Immagina che io sia lì, davanti a te… che ti guardo, che ti tocco, che gioco con te.
Non siamo in casa, ma a una festa. Tu mi stai davanti, io sono dietro, la tua schiena contro il mio corpo.
Senti il mio respiro caldo sul collo, le mie labbra che ti mordono piano l’orecchio.
Ti sussurro che mi piaci, che mi ecciti, che ho voglia di scoparti lì, davanti a tutti.

LEI
Stringo le gambe e ti sento… prendimi.

IO
Non ti porterò in bagno.
Mentre la gente balla intorno a noi, ti afferro il bacino e lo tiro a me con forza.
Ti bacio il collo, ti mordo.
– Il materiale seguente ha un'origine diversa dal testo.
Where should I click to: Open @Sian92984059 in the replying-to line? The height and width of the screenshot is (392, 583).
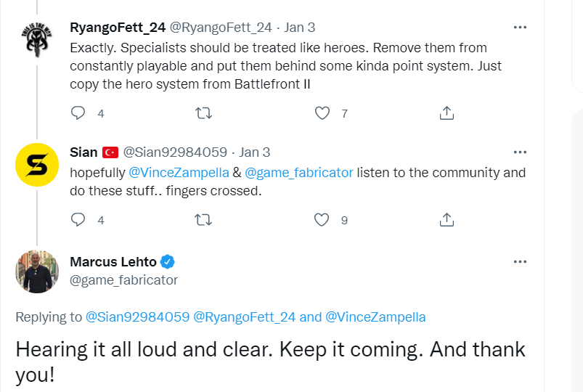pos(138,317)
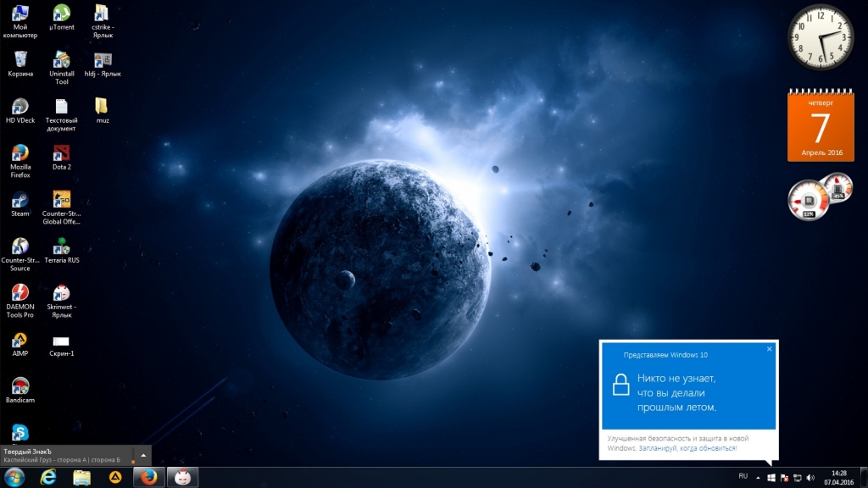Click the "Запланируй, когда обновиться!" link
The width and height of the screenshot is (868, 488).
pyautogui.click(x=687, y=447)
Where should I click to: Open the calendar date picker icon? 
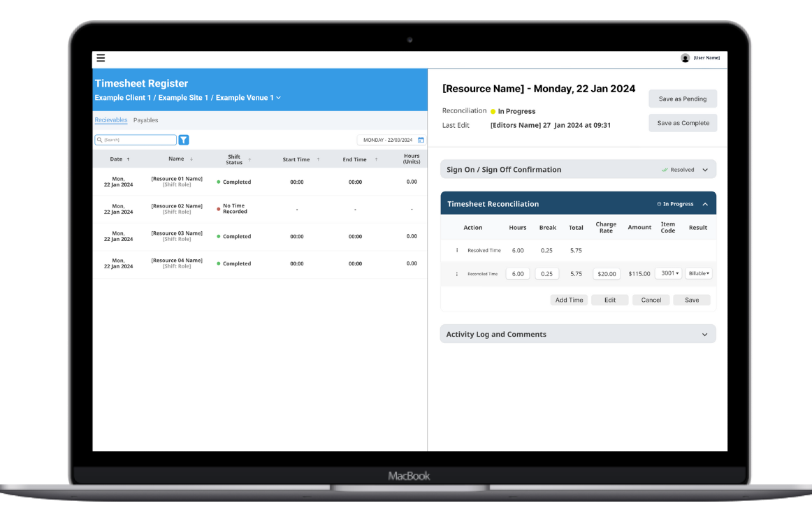click(421, 140)
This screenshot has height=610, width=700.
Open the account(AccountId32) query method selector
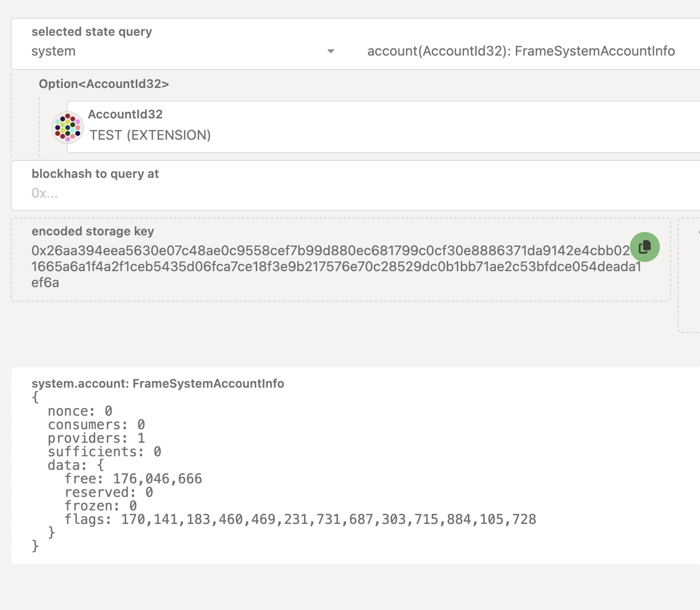(x=521, y=51)
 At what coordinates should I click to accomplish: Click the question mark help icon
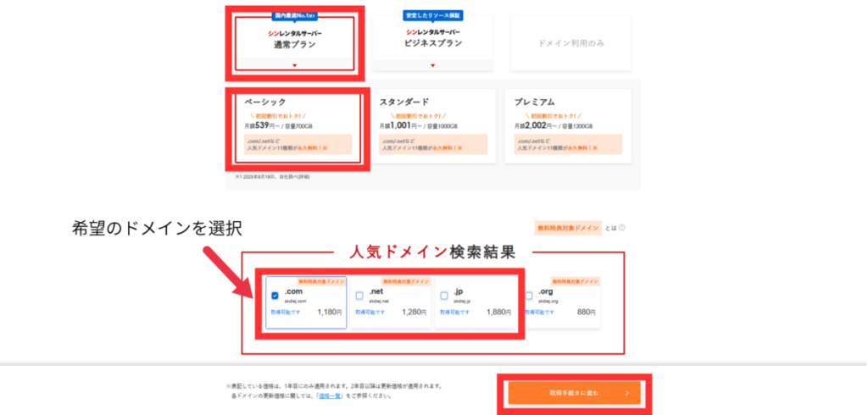click(x=622, y=228)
Ti prendo il viso con una mano, ti tiro la nuca indietro, posandola sulla mia spalla.
Sento il tuo corpo arrendersi, percepisco il brivido che ti attraversa, perché ti sto toccando, perché ti sto dominando.
E sai che ci possono vedere. Sai che questo ti eccita. Nutre la tua parte più nascosta, quella esibizionista, che ora prende vita.

Scivolo con la mia mano sul tuo ventre, infilo le dita sotto la camicia. La tua pelle… calda, tesa, mi fa impazzire.
Poi scendo, lentamente. Entro nei tuoi pantaloni. E lì ti trovo bagnata, pronta, desiderosa.
Il mio tocco ti accende, e io mi eccito sentendo quanto lo sei già per me.
Inizio a muovere le dita a ritmo della musica, lento, costante. Ti lascio tremare, ti porto sull’orlo, e quando sento che sei vicina… mi fermo.
Ti faccio impazzire. Voglio prolungare il piacere, voglio farti desiderare ancora di più.
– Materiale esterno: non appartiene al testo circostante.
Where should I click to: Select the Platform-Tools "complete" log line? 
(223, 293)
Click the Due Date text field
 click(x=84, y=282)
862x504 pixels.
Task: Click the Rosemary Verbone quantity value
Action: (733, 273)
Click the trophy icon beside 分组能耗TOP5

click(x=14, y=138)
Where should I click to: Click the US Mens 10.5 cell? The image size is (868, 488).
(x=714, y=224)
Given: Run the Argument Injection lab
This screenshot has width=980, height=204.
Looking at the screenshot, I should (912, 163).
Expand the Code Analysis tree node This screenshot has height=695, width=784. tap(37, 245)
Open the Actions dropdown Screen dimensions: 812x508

Tu mi guardi, mi supplichi. Metti la tua mano sopra la mia per guidarmi, ma io la blocco dietro la tua schiena. Con una ti tengo ferma, con l’altra continuo a masturbarti.
Ti sento esplodere, tremare, il tuo orgasmo scoppia tra le mie dita. Ti giri di scatto, mi abbracci, mi baci con forza. Io sorrido.
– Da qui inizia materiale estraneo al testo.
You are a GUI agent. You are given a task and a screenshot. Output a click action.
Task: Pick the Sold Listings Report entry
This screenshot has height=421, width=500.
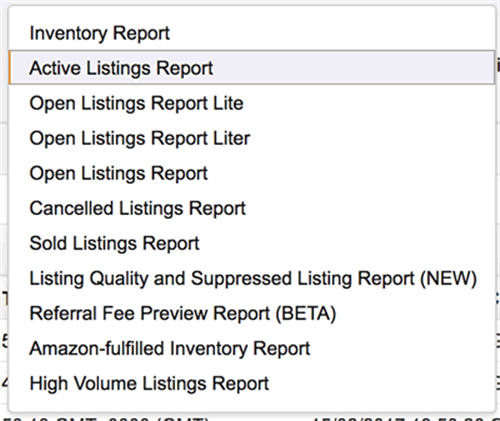[252, 243]
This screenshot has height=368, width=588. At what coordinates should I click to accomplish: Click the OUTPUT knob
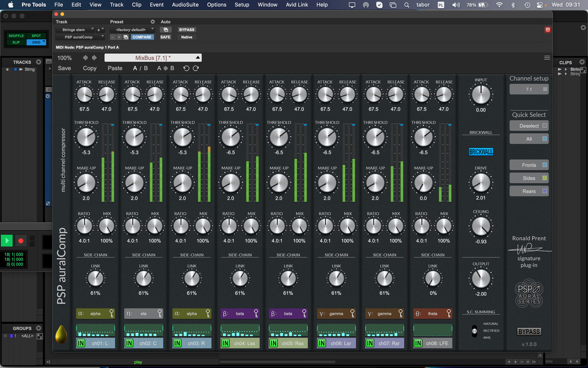(481, 279)
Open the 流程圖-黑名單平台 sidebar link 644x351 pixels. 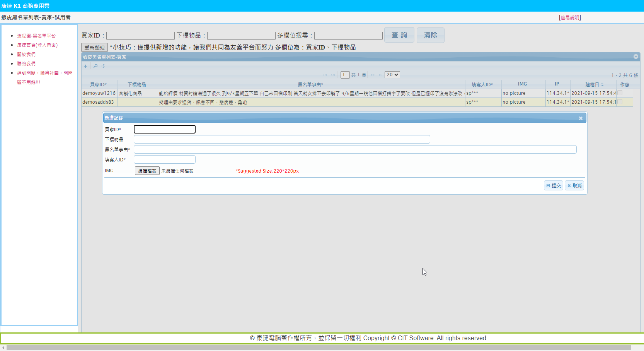(x=36, y=36)
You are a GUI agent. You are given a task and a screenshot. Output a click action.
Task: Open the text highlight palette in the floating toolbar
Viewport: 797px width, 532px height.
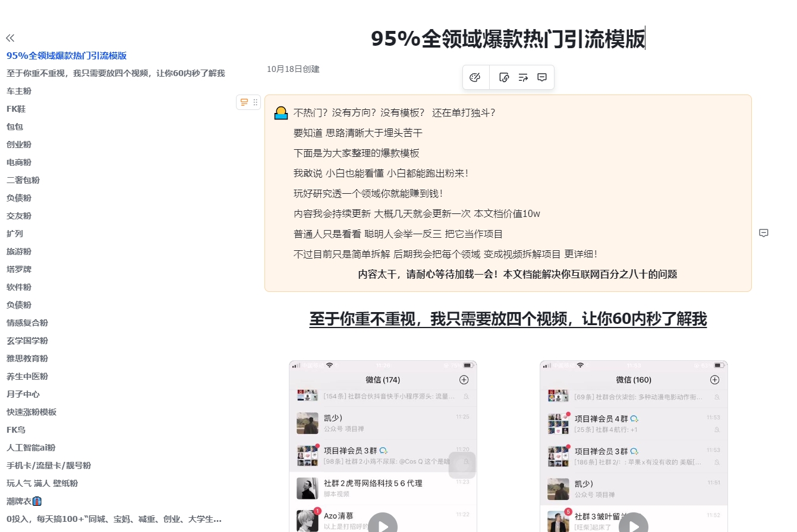pyautogui.click(x=475, y=77)
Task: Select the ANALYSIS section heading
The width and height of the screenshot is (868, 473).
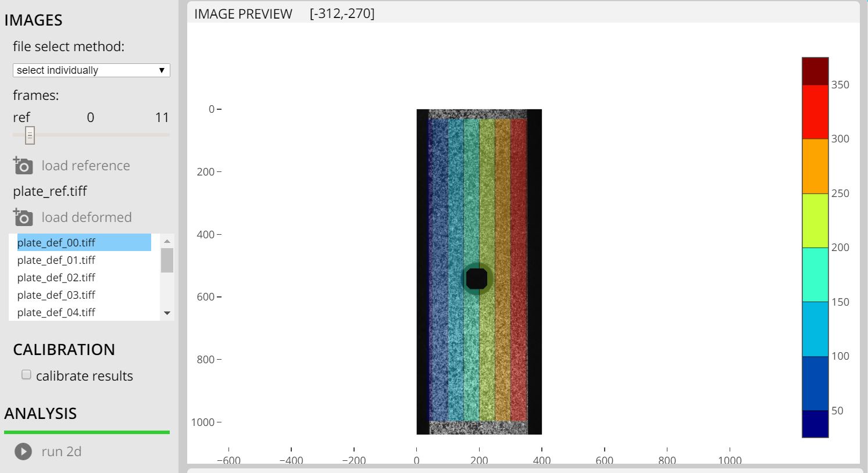Action: point(40,413)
Ti afferro la mano e ti porto via dalla sala. Il corridoio che porta ai bagni è affollato e rumoroso, nessuno nota davvero che entriamo insieme.
Chiudo la porta, ti spingo contro il muro. Ti bacio con foga, ti strappo i vestiti, ho addosso la tua voglia.
Ti guardo negli occhi mentre ti entro dentro, e sento quanto sei bagnata, quanto sei pronta.
Voglio sentirti urlare, voglio che chi è fuori senta le tue grida di piacere.

Ma non mi basta.
Ti giro, ti prendo da dietro. Ti domino. Voglio che questo orgasmo ti spezzi, che ti faccia crollare tra le mie mani.
Ogni tuo gemito, ogni tuo tremito, mi nutre, mi istiga, mi appaga.

Voglio vederti crollare dal piacere. Voglio annullare ogni tuo pensiero.
Oggi ti avrei presa così.

Buona giornata.

LEI
Ho voglia di darti i miei orgasmi… ho voglia di sentire ogni millimetro del mio corpo tremare per te.